The "Search" on the upper right of the drupal page works so badly that it can prevent people from finding what they are searching for. I have been trying to use it to get needed information on drupal, modules, internals, &c., and it's maddening.
For instance, I'm trying to find out what's in the file "cache_content", so I put that string, including quotes and underscore, into the Search . . . and it returns any form of the word cache OR any form of the word content OR any word that's real similar to one of the two.
Search needs more user control. If you want a general, fuzzy search for general, fuzzy questions, fine, but if that's the only thing available, it's a serious problem.
Comments
Comment #1
vm commentedsmall help, but there is a separate modules seach once you enter the modules area.
Not sure what documentation can do about this is reads more like you want the apache_solr module to do something more than it is doing. Filing an issue with that module, which is running on drupal.org may be a better avenue.
Comment #2
leehunter commentedMoving to infrastructure
Comment #3
drummBlanket statements about how bad search is are not helpful. Specifics are helpful- what you searched for and what you expected to find.
I am not familiar with "cache_content," is this a file included with a module? I am guessing this may be improved by two projects- integrating API search results #84207: Integrate API full text search into the ApacheSolr setup and documenting all contributed modules, which I mention at http://delocalizedham.com/state-of-the-api-module.
Comment #4
pwolanin commented"cache_content" is likely the table {cache_content} (which comes from CCK, not Drupal core), so I'm guessing it doesn't even show up on api.d.o in a search.
If you are doing searches about Drupal internals you should be here: http://api.drupal.org
This search does turn up many relevant results: http://drupal.org/search/apachesolr_search/%22cache_content%22
but indeed seems like Solr wants to split on the punctuation into 2 tokens which get stemmed and matched as a phrase, as expected:
http://wiki.apache.org/solr/DisMaxRequestHandler see 'q'
Comment #5
leehunter commentedIt does seem that queries in quotation marks are not being handled correctly. Or maybe just not the way that I would expect.
For example, if I do a search for "report generation" (including quotes) my expectation is that I would see only pages with that exact term, or at least that results with that term would be displayed before any other pages that only have stemmed variations of the component words. Instead, what happens is that the first displayed hit is for an exact match and the rest are a jumble of exact matches and guesses.
If I go to the trouble of putting a search term in quotation marks, it means that I'm trying to exclude those other results (or at least push up the results with an exact match)
Comment #6
leehunter commentedChanged title to be more inclusive
Comment #7
pwolanin commentedQuotes forces a phrase search, not an exact match.
Comment #8
leehunter commentedIs it possible to change this behavior?
User expectations for search have been very heavily conditioned by Google, where quotes indicate the searcher is looking for an exact match.

• [WHAT TO DO] From the Drupal search thread, print the passage that begins at the words "For instance, I'm" and stops after the words "the modules area.". The items below have no connection to the Drupal search thread.

• [DATA ROWS]
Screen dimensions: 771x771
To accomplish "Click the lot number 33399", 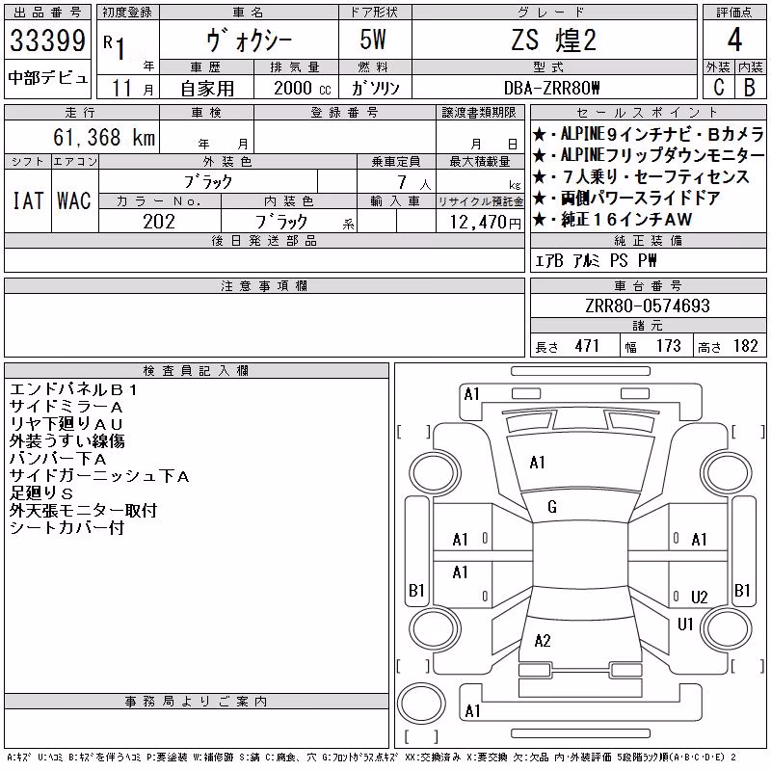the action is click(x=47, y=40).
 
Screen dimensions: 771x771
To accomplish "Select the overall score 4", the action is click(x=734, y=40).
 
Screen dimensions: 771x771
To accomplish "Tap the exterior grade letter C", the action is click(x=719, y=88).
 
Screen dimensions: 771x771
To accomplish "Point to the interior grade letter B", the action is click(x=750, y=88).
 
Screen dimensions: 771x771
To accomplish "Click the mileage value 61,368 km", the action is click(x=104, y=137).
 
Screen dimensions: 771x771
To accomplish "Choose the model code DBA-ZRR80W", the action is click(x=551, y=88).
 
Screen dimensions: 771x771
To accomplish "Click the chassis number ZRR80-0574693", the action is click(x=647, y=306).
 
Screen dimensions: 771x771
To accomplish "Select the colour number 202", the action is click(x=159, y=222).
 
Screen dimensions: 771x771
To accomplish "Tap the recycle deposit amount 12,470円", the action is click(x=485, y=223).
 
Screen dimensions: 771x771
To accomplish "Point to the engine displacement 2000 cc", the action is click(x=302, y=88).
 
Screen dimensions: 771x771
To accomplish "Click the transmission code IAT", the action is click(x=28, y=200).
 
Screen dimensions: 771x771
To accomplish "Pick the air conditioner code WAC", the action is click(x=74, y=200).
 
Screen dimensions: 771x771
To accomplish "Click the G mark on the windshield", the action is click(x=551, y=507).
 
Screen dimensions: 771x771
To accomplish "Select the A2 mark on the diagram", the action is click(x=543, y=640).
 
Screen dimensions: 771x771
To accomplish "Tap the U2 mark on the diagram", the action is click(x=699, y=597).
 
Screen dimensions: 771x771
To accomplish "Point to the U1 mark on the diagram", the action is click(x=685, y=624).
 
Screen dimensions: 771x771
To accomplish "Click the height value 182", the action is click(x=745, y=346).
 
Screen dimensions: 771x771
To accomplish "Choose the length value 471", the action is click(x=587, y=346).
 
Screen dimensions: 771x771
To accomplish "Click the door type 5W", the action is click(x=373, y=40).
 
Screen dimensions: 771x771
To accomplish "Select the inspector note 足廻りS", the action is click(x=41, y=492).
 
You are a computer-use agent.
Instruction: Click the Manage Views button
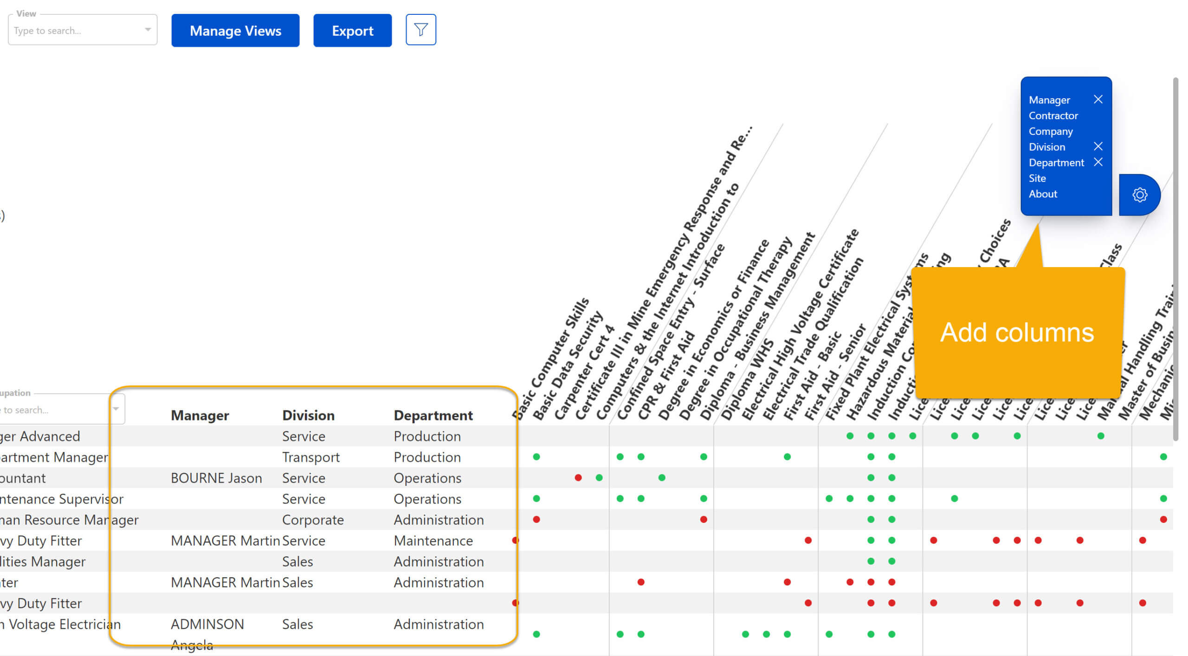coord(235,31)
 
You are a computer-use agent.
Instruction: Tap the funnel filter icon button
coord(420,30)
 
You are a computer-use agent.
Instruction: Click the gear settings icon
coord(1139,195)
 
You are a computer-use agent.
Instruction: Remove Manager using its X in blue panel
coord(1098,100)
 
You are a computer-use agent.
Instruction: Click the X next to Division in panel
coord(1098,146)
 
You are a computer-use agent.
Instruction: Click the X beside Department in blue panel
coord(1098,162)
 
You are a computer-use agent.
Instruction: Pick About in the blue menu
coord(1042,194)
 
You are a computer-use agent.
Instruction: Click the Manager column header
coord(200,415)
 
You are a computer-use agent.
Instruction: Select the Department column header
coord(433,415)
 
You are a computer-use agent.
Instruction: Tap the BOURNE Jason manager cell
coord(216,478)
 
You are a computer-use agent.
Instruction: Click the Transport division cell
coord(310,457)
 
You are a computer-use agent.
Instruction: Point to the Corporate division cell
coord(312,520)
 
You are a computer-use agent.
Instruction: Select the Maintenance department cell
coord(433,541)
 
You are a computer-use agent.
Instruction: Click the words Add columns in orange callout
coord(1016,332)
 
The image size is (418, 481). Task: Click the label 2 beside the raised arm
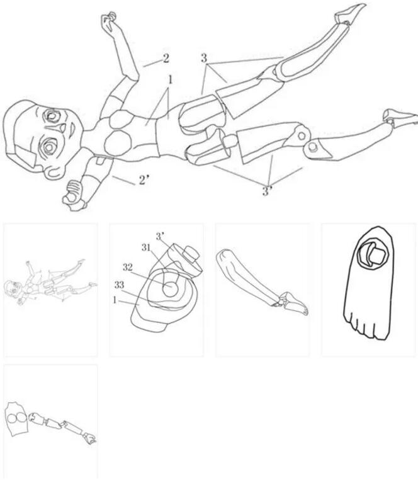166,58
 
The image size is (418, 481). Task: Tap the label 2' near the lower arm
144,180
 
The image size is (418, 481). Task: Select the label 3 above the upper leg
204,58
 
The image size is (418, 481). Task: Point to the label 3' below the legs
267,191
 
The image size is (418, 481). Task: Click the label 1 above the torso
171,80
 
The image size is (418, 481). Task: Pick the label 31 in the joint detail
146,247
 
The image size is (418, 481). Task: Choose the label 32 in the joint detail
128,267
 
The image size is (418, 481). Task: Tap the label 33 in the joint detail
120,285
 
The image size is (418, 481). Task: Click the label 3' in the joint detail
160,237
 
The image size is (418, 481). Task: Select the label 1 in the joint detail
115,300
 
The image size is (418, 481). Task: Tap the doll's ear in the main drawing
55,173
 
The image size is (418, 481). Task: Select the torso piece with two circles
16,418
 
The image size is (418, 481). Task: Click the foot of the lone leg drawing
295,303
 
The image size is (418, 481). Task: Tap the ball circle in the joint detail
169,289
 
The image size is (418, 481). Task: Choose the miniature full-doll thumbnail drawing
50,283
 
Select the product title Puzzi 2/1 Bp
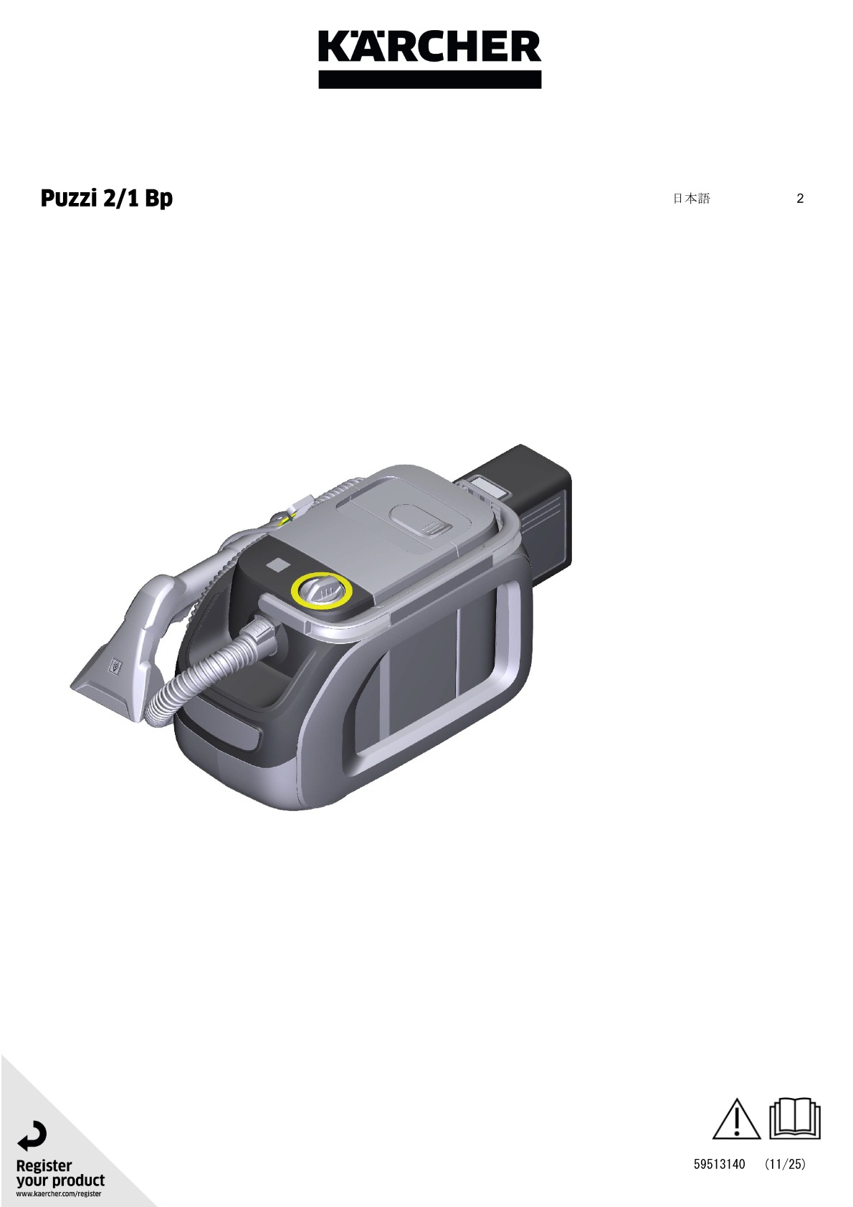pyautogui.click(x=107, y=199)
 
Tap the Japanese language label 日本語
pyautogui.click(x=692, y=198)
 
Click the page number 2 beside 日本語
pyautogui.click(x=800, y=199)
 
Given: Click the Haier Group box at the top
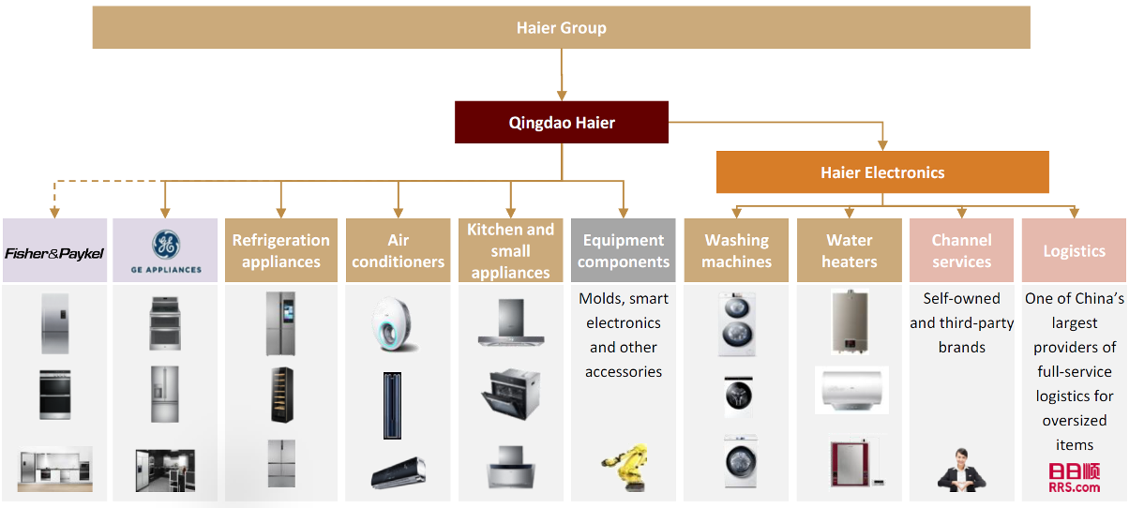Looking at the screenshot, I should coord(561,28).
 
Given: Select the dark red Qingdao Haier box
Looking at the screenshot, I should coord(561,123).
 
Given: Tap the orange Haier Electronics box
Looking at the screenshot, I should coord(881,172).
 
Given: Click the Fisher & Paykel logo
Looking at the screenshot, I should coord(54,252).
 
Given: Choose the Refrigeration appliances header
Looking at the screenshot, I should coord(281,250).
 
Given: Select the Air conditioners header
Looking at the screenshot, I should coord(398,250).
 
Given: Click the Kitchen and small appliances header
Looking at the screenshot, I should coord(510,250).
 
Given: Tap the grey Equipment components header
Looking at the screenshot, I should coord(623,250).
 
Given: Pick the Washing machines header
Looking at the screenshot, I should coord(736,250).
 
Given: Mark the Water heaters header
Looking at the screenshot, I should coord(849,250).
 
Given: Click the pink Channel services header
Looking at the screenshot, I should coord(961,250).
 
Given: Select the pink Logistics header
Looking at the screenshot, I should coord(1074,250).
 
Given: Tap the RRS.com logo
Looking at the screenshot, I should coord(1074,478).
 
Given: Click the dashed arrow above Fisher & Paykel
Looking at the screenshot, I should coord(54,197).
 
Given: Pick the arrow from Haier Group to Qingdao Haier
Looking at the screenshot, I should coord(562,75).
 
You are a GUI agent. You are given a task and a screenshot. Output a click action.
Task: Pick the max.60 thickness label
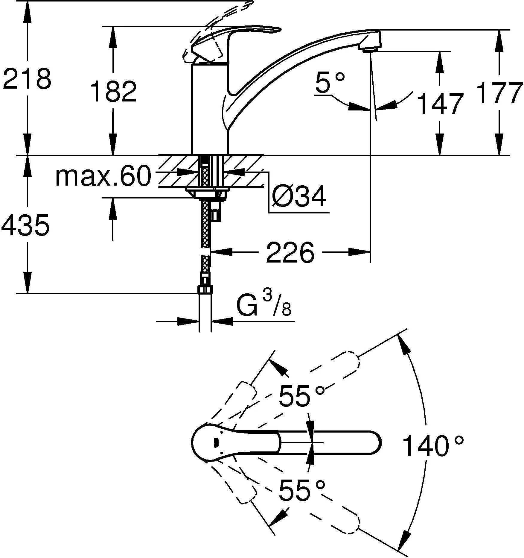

• [EXERCISE ANSWER]
For instance, I'm trying to find out what's in the file "cache_content", so I put that string, including quotes and underscore, into the Search . . . and it returns any form of the word cache OR any form of the word content OR any word that's real similar to one of the two.
Search needs more user control. If you want a general, fuzzy search for general, fuzzy questions, fine, but if that's the only thing available, it's a serious problem.
Comments
Comment #1
vm commentedsmall help, but there is a separate modules seach once you enter the modules area.